116. The method of claim 16, wherein the method comprises, following (a):

mounting the first substrate on a first member of a support device, the first member configured to retain the first substrate;

mounting the second substrate on a second member of the support device, the second member configured to retain the second substrate;

applying a reagent medium to the first substrate and/or the second substrate, the reagent medium comprising a permeabilization agent;

operating an alignment mechanism of the support device to move the first member and/or the second member such that a portion of the tissue sample comprising the ABM-expressing cell is aligned with a portion of the array of capture probes and within a threshold distance of the array of capture probes, and such that the portion of the tissue sample and the capture probe contact the reagent medium,

wherein the permeabilization agent releases the analyte from the ABM-expressing cell.

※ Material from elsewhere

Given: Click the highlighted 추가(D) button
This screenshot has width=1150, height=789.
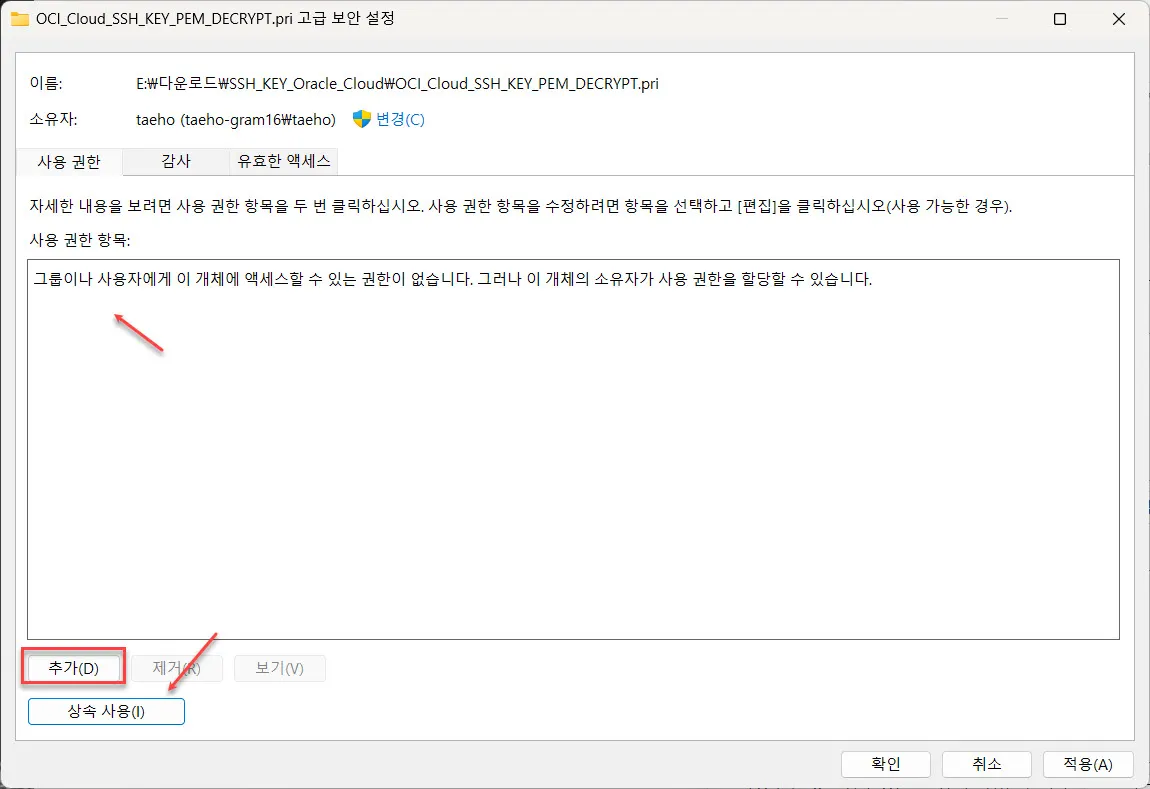Looking at the screenshot, I should pos(73,667).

117. The method of claim 16, wherein the method further comprises aligning the first substrate with the second substrate, such that at least a portion of the tissue sample is aligned with at least a portion of the second substrate.

118. The method of claim 15 or 16, wherein the migrating comprises passive migration.

119. The method of claim 15 or 16, wherein the migrating comprises active migration, and optionally, wherein the active migration comprises electrophoresis.

120. The method of claim 17, wherein the analyte is RNA or DNA, optionally wherein the RNA is mRNA, or the DNA is cDNA or genomic DNA.

121. The method of anyone of claims 1-21 or 116-120, where the attaching in step (b) comprises hybridization.

122. The method of any one of claims 1-21 or 116-121, wherein the analyte encodes V and J sequences of an immune cell receptor, preferably a BCR or TCR.

123. The method of any one of claims 1-21 or 116-121, wherein the analyte encodes V, D, and J sequences of an immune cell receptor, preferably a BCR or TCR.

124. The method of any one of claims 1-21 or 116-121, wherein the tissue sample is a tissue section, and optionally, wherein the tissue section is a fixed tissue section or a fresh, frozen tissue section.

125. The method of claim 124, wherein the fixed tissue section is a formalin-fixed paraffin-embedded tissue section, a paraformaldehyde-fixed tissue section, a methanol-fixed tissue section, or an acetone-fixed tissue section.

126. The method of any one of claims 1-21 or 116-125, wherein the tissue sample is a human sample.